═══ Provided data ═══

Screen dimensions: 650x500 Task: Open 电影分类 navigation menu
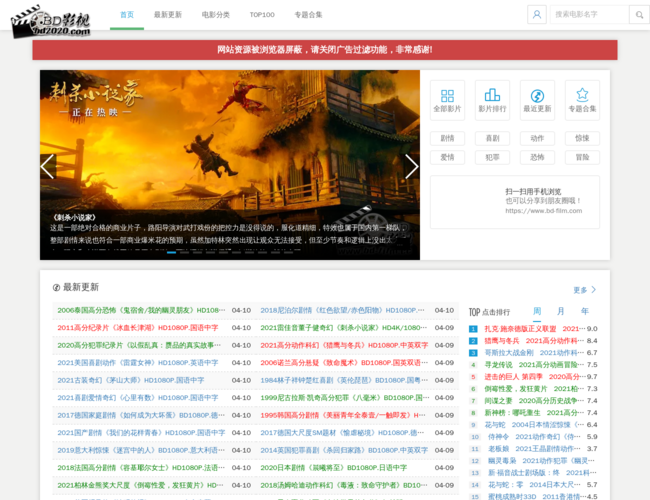[215, 15]
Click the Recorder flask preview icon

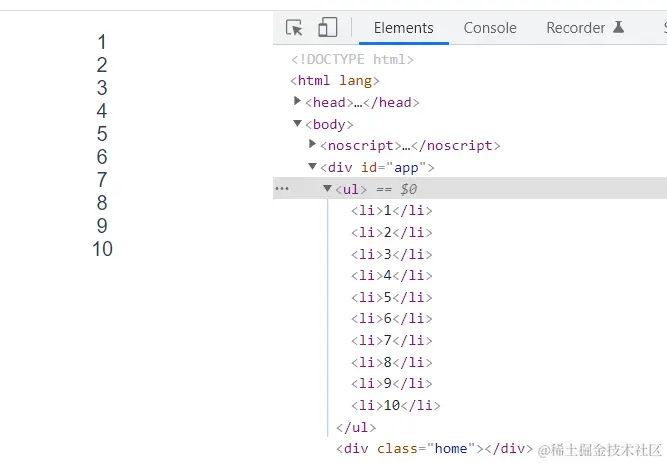pyautogui.click(x=618, y=28)
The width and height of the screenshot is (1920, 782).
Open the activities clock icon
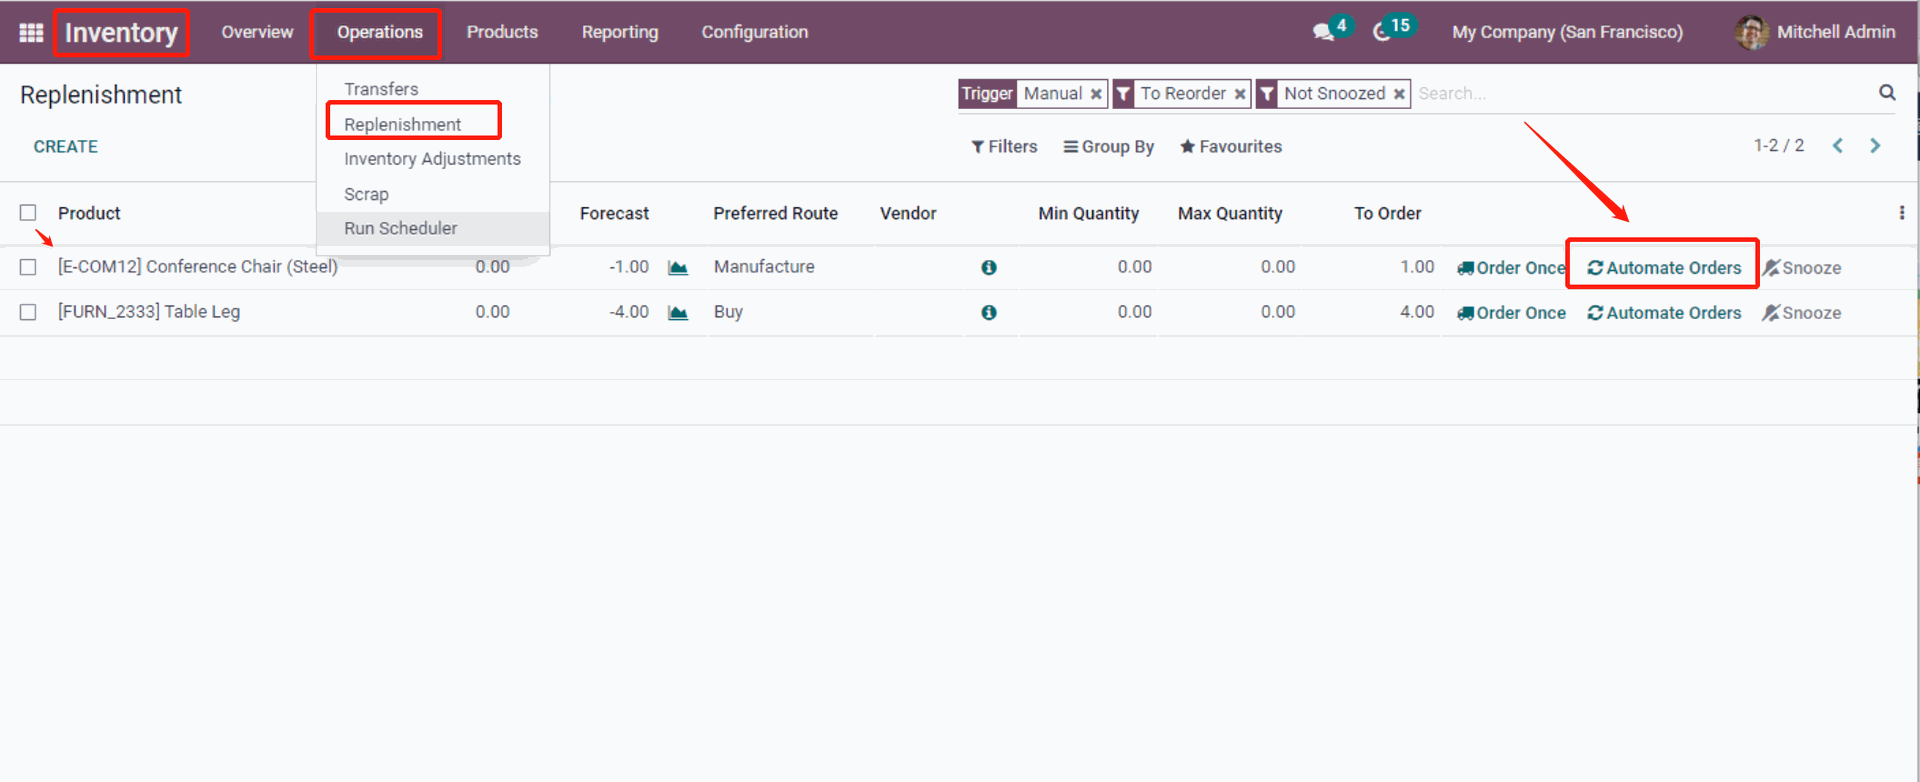[x=1382, y=32]
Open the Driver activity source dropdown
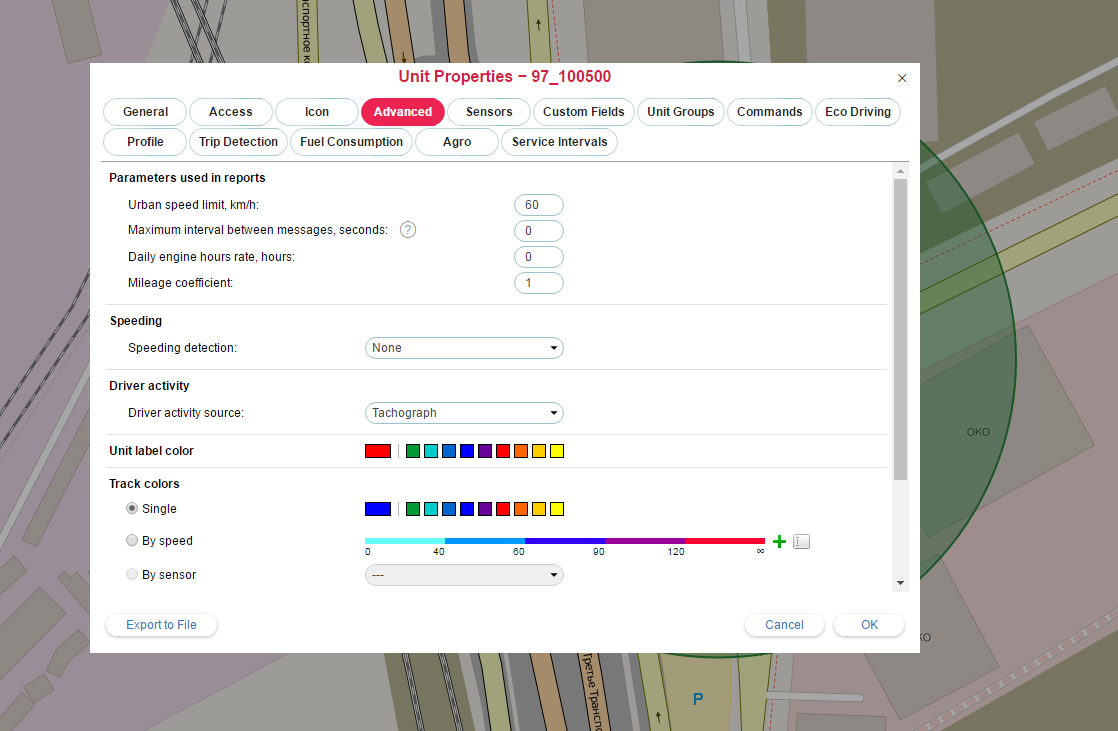Image resolution: width=1118 pixels, height=731 pixels. click(464, 413)
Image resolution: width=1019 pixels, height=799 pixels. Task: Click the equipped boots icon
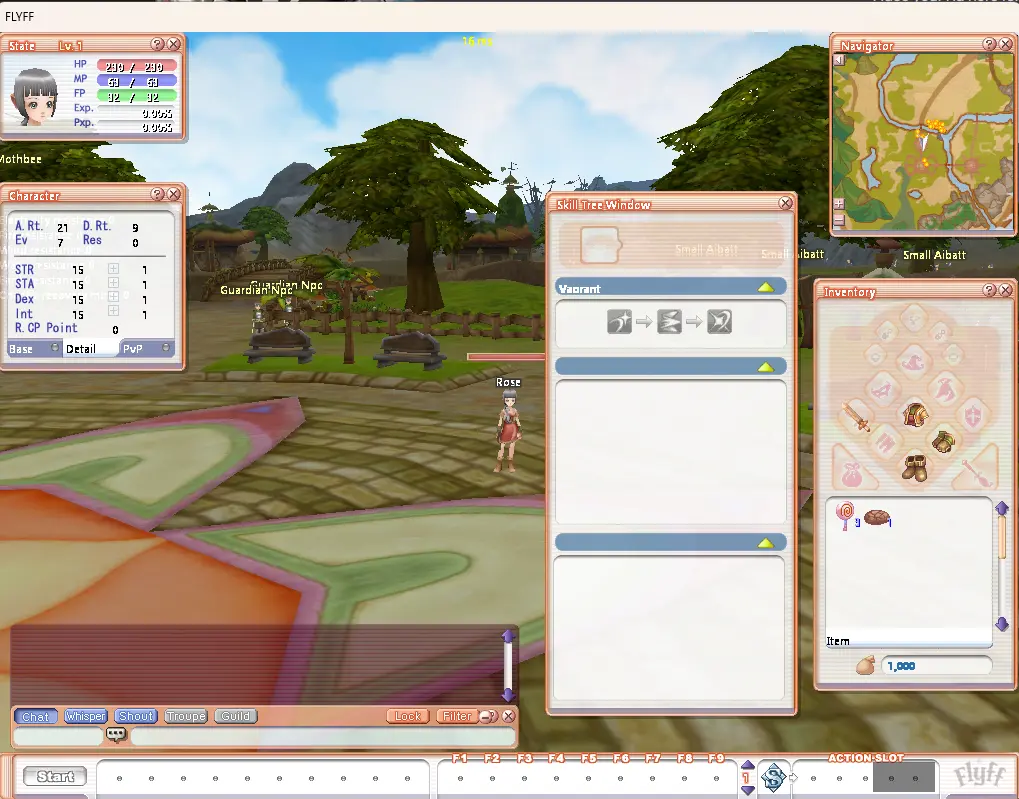pyautogui.click(x=915, y=468)
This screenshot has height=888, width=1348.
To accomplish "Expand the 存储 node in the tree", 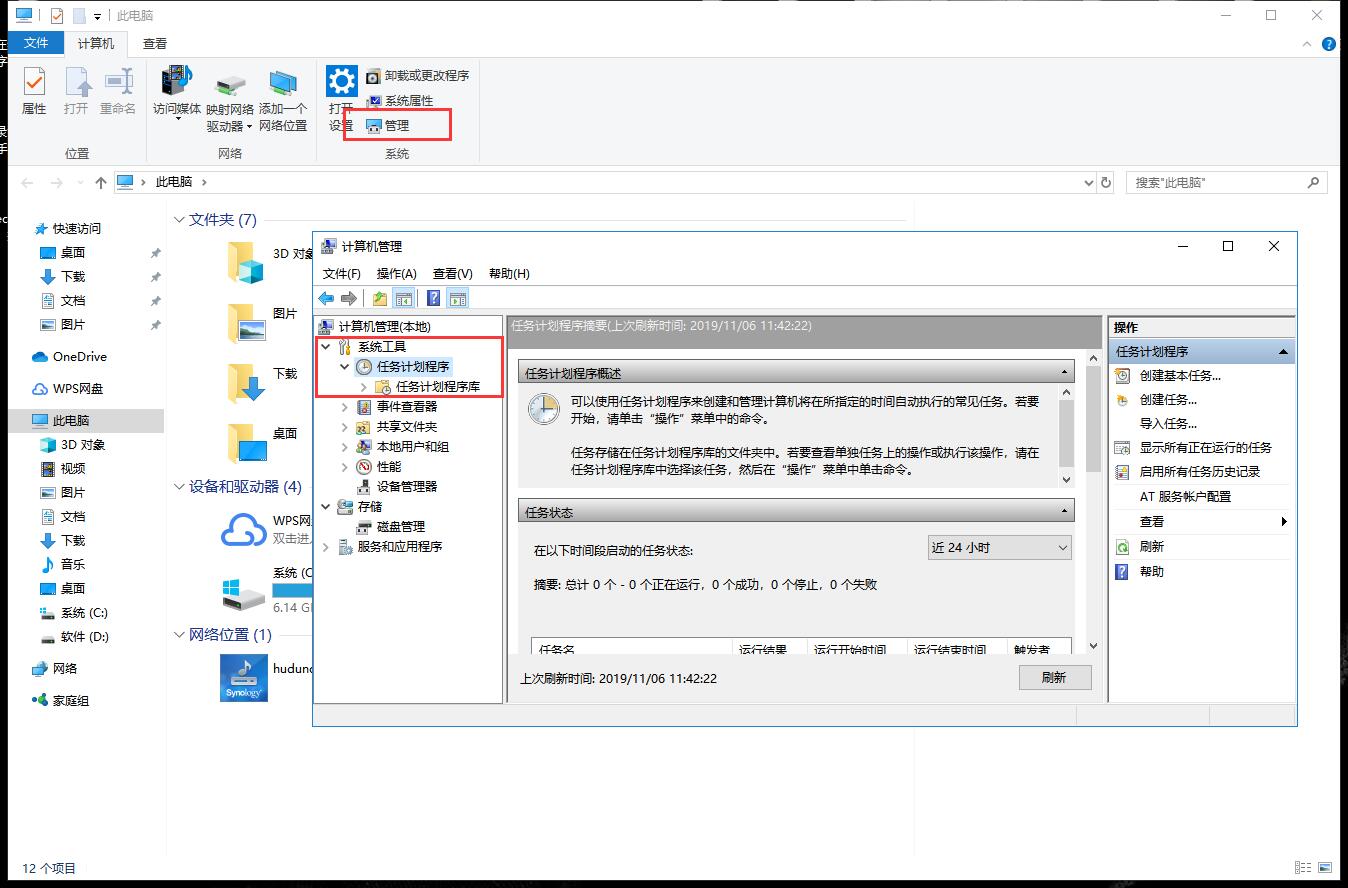I will point(323,506).
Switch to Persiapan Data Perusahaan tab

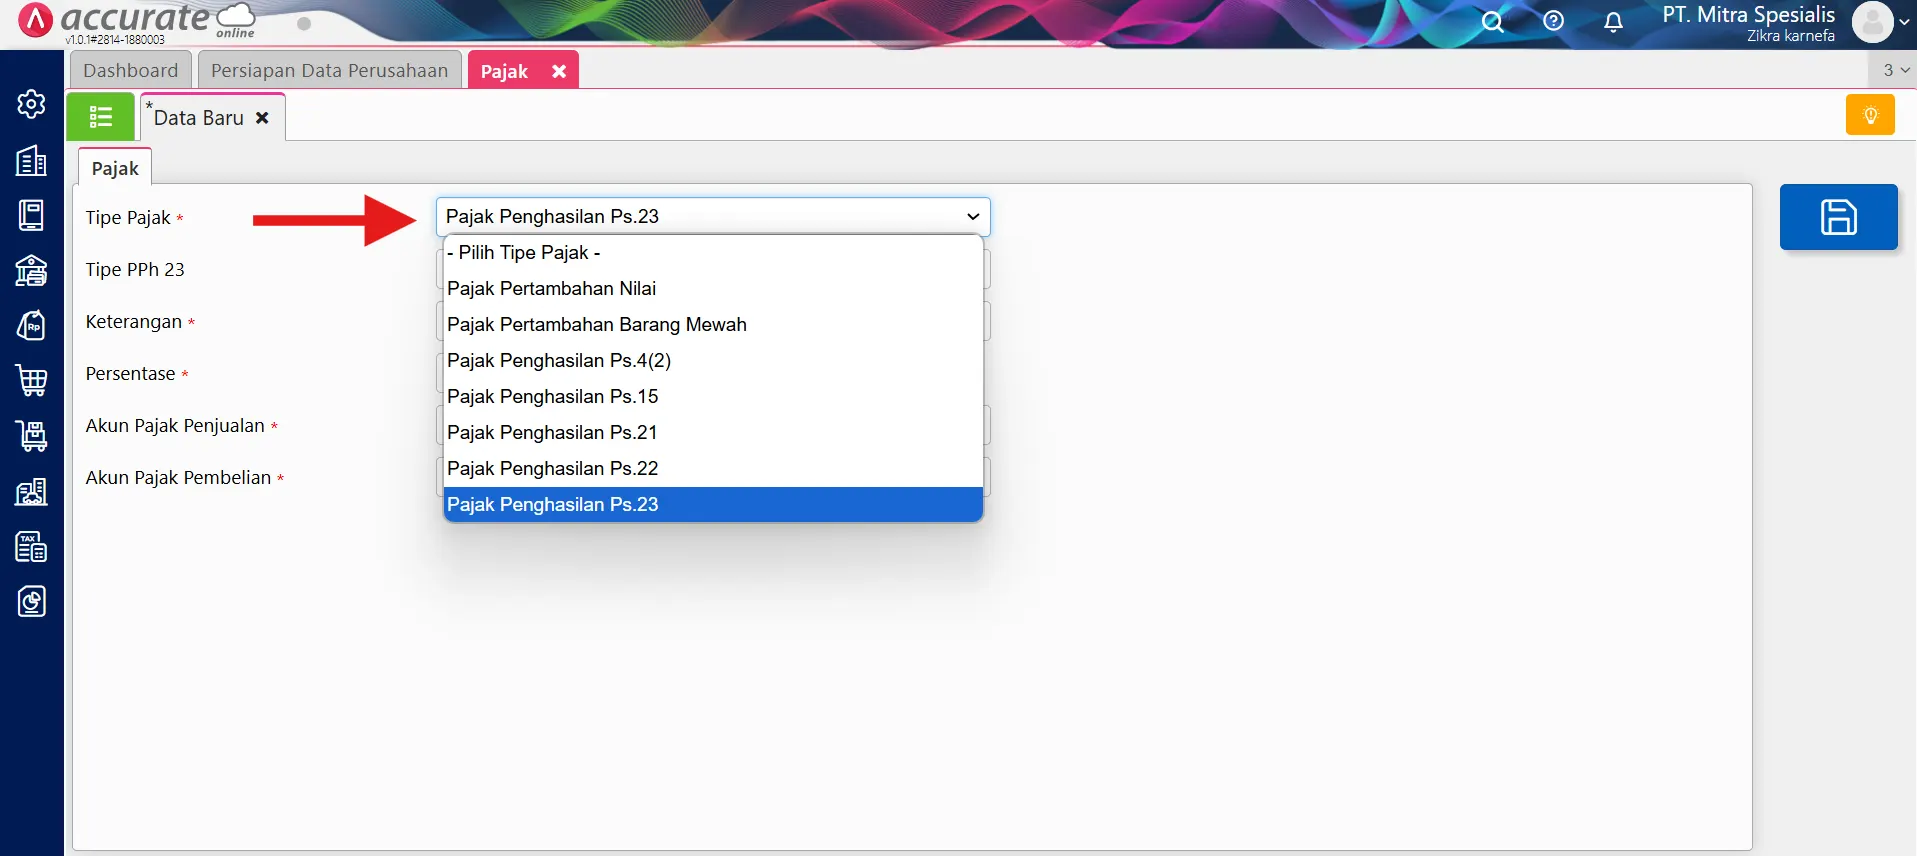pyautogui.click(x=329, y=70)
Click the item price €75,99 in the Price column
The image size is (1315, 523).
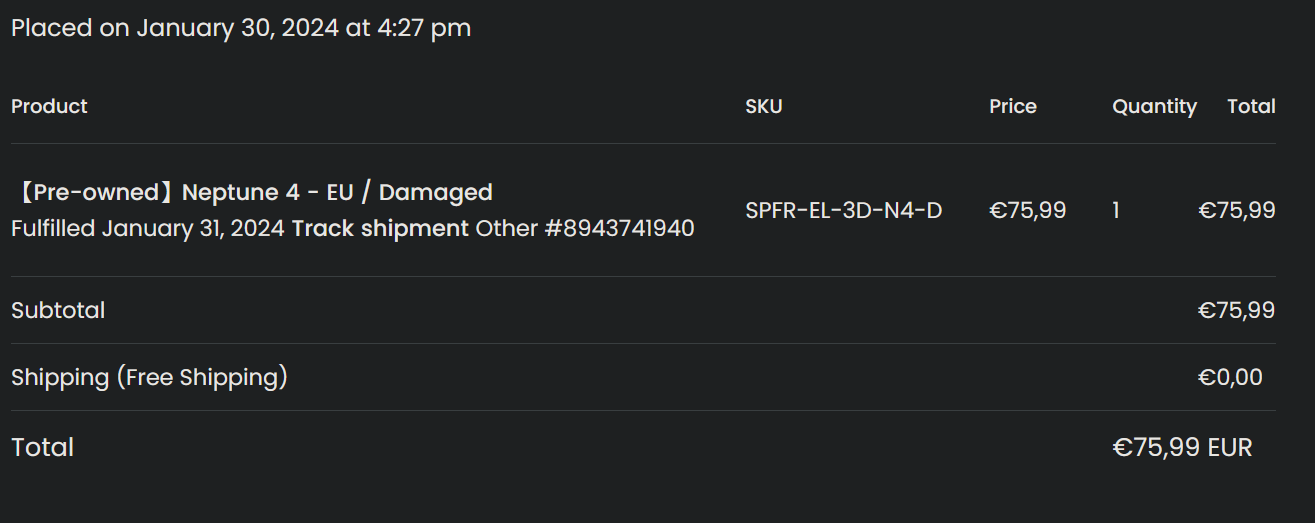coord(1028,210)
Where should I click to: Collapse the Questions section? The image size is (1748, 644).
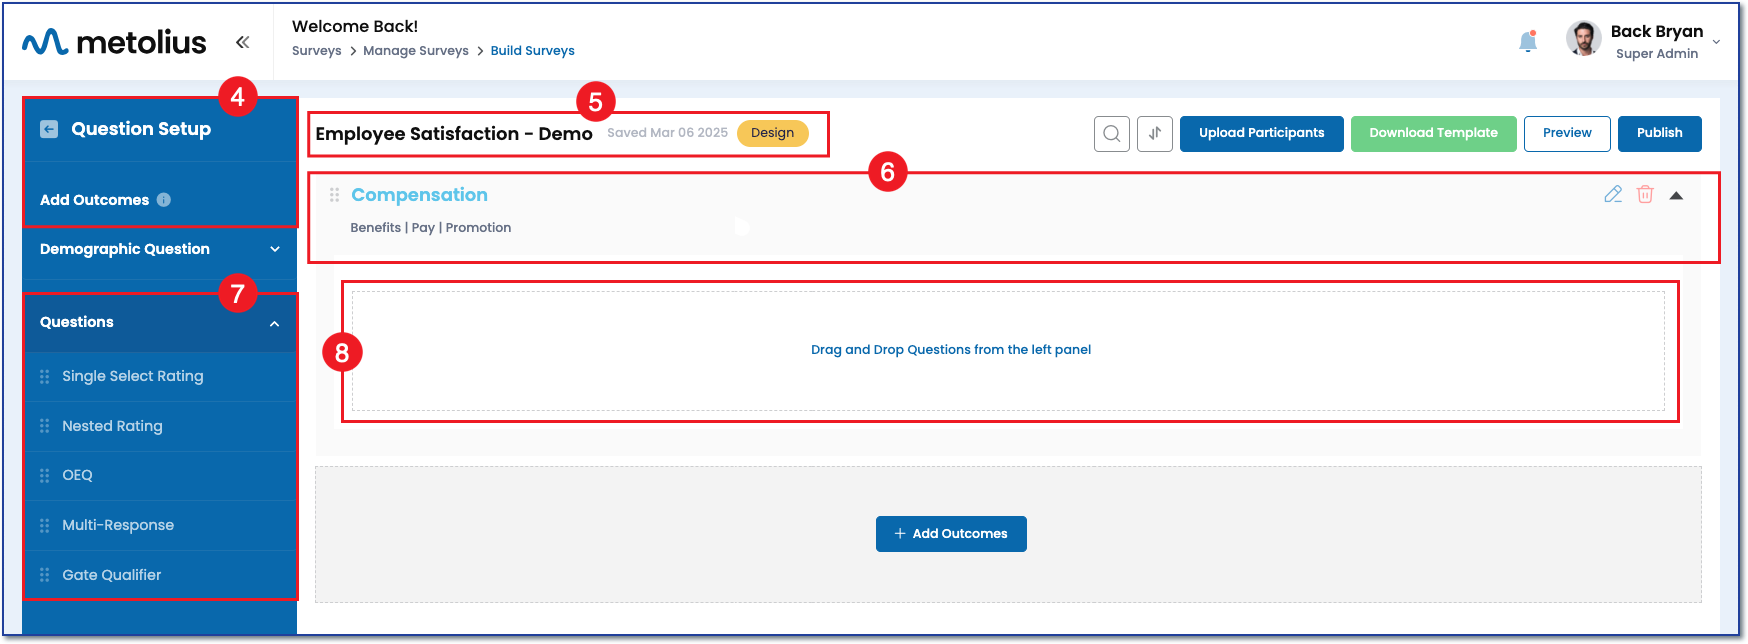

═══

**Task description**
Beginning at the line with "The image size is (1315, 523).", reproduce each line exactly through the last line of the records above, with pictures left out.

**Result for this task**
The image size is (1315, 523).
coord(1028,210)
Where should I click to: Collapse the Questions section? The image size is (1748, 644).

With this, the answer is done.